» EXPLORE THE MATERIAL
- 1) Reproduce the stretch of the passage on Ecstasy and Molly from "Both Ecstasy and" through "is likely baseless.".
- 2) According to the passage on Ecstasy and Molly, what 2013 event was attributed to Molly?

BEGIN READING TEXT

Both Ecstasy and Molly usually contain MDMA, 3,4- methylenedioxymethamphetamine, a psychedelic drug associated with euphoria. They're typically ingested in different forms, though. Ecstasy, most often associated with nightclub culture in the 1980s and 90s, is taken as a pill, while Molly is commonly used as a powder.
In the last decade, Ecstasy came back to clubs in a rebranded form known as Molly that was pushed as a "gentler, more approachable drug," as The New York Times reported. However, the common understanding of Molly as somehow safer than Ecstasy is likely baseless.
"You're fooling yourself if you think it's somehow safer because it's sold in powdered form," Harvard University psychiatrist John Halpern, who has conducted several MDMA studies, told The Times.
Molly gained notoriety in 2013 as it grew in popularity, culminating in the deaths of two concert attendees at the Electric Zoo music festival that were attributed to the drug.

END READING TEXT
BEGIN GIVEN RECORDS

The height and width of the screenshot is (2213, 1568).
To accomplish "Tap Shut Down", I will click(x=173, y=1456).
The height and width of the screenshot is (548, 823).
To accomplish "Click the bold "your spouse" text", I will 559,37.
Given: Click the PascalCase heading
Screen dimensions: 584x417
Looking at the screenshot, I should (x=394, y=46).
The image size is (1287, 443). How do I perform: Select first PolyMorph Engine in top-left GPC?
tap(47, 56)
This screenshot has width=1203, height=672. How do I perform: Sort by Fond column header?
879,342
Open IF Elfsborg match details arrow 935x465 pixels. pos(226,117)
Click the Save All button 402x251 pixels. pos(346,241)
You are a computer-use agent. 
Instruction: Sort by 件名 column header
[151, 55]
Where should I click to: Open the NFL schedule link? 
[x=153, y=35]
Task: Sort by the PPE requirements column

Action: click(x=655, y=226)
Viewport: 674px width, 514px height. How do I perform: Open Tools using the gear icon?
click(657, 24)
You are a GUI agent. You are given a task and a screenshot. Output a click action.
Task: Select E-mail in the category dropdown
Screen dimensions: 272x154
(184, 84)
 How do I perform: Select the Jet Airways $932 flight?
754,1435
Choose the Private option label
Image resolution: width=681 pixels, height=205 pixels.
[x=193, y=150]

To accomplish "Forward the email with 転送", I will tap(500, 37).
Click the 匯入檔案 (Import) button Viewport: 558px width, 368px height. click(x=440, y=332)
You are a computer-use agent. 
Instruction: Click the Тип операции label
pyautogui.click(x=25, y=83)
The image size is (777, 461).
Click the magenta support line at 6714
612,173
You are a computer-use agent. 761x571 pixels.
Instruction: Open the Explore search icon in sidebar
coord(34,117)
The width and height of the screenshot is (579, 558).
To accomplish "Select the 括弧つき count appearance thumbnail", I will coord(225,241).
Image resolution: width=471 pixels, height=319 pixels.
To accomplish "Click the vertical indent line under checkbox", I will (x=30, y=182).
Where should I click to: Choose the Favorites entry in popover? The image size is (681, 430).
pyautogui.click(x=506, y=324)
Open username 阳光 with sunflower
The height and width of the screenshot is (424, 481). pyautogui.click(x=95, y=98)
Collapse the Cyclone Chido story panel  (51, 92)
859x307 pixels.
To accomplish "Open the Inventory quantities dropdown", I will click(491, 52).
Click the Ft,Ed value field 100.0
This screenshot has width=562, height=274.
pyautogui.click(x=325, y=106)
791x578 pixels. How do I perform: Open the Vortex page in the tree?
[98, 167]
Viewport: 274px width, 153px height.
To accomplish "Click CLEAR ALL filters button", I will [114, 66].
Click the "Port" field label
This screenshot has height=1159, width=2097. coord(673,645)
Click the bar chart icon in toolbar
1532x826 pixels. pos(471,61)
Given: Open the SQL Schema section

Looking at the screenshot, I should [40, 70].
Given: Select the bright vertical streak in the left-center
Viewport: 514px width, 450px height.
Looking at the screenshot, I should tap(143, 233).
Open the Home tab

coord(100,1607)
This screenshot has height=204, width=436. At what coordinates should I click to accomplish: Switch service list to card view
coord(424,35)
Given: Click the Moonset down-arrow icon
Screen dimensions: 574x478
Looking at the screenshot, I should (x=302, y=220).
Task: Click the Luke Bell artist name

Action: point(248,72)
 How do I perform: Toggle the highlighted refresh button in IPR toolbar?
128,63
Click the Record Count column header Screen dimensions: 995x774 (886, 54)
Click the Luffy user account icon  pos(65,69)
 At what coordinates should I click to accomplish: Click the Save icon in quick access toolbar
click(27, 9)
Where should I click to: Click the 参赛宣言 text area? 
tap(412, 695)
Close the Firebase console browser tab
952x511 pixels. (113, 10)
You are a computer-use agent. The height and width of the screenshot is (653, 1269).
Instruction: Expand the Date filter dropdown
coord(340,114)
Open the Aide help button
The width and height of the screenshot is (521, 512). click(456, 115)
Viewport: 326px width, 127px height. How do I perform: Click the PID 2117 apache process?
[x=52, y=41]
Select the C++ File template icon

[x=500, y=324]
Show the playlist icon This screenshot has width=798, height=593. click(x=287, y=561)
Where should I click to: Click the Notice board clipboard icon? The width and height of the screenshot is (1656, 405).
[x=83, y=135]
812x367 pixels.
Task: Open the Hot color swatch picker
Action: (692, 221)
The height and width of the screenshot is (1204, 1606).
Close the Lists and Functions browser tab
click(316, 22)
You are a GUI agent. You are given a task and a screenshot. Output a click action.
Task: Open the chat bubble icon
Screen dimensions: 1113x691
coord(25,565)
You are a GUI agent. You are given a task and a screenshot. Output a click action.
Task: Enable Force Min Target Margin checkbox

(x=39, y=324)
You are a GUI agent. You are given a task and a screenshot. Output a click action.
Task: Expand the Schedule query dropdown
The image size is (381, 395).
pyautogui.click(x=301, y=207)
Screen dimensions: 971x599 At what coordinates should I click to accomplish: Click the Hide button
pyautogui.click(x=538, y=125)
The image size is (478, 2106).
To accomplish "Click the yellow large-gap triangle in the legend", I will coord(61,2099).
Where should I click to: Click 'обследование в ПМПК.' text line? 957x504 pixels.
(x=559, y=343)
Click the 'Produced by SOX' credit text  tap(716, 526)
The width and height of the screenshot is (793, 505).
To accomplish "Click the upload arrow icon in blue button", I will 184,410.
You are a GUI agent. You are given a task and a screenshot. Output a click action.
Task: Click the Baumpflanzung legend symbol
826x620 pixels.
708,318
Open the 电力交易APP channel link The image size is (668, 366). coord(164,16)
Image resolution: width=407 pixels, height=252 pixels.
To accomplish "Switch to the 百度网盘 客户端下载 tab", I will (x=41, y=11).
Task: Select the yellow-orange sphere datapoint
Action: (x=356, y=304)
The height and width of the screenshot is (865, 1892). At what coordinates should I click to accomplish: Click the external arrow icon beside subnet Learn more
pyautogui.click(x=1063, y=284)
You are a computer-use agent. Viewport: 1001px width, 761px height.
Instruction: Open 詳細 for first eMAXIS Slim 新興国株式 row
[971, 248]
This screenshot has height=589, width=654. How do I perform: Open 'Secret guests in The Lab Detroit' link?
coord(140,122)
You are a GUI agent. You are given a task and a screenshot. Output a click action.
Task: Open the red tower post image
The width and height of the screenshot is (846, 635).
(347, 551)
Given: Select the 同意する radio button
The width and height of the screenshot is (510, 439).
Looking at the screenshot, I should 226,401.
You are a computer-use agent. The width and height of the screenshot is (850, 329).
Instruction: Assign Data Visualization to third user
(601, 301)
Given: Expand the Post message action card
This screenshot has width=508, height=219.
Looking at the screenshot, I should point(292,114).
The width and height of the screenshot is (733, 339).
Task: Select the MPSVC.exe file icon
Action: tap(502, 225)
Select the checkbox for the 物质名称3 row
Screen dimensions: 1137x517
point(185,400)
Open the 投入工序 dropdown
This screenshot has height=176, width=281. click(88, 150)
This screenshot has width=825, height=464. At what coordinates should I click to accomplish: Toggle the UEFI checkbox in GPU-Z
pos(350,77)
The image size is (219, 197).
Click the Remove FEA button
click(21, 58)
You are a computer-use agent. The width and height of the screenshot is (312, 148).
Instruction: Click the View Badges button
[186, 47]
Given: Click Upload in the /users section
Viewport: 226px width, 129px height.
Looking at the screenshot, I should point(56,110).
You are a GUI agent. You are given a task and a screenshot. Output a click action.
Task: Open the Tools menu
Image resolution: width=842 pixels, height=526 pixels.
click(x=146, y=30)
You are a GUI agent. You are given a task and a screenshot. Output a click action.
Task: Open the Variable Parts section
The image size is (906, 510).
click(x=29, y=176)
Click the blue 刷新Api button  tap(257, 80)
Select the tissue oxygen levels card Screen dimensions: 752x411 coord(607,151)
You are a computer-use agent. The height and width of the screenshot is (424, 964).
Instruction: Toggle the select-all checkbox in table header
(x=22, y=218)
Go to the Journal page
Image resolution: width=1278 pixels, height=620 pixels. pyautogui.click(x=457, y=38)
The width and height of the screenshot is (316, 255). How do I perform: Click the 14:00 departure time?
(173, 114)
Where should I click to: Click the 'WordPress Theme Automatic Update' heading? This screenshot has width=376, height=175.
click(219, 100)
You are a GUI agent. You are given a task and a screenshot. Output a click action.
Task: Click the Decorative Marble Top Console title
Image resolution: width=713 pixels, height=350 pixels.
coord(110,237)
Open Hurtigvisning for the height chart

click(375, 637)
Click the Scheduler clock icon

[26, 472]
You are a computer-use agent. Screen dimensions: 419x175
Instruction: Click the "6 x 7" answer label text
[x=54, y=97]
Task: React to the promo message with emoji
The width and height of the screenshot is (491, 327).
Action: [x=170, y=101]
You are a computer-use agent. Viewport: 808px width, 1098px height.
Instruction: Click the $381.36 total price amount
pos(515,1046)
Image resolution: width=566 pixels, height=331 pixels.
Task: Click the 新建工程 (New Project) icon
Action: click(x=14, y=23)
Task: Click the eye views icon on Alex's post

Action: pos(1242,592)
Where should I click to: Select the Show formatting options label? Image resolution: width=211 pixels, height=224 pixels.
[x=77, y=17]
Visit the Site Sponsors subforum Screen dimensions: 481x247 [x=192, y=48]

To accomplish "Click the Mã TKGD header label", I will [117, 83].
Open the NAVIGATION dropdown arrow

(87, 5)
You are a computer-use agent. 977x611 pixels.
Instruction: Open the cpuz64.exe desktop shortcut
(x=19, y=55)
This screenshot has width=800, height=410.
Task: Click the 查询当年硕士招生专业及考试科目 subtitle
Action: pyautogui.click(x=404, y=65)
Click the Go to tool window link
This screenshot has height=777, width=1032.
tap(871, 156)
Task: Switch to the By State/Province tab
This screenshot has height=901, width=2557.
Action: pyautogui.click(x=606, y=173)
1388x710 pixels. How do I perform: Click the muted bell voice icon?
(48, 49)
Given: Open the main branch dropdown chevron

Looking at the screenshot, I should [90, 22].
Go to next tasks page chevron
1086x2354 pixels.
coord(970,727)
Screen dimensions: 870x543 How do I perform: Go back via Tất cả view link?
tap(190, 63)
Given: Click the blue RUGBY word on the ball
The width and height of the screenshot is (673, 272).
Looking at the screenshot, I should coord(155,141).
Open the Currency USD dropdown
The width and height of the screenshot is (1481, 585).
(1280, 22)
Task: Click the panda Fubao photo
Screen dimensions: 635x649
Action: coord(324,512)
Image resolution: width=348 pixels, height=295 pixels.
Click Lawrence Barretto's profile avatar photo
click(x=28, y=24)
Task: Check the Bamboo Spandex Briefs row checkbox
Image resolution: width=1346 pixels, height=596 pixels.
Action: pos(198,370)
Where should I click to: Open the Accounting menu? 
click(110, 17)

END GIVEN RECORDS

» EXERCISE SOLUTIONS
- 1)
Both Ecstasy and Molly usually contain MDMA, 3,4- methylenedioxymethamphetamine, a psychedelic drug associated with euphoria. They're typically ingested in different forms, though. Ecstasy, most often associated with nightclub culture in the 1980s and 90s, is taken as a pill, while Molly is commonly used as a powder.
In the last decade, Ecstasy came back to clubs in a rebranded form known as Molly that was pushed as a "gentler, more approachable drug," as The New York Times reported. However, the common understanding of Molly as somehow safer than Ecstasy is likely baseless.

- 2) The deaths of two concert attendees at the Electric Zoo music festival.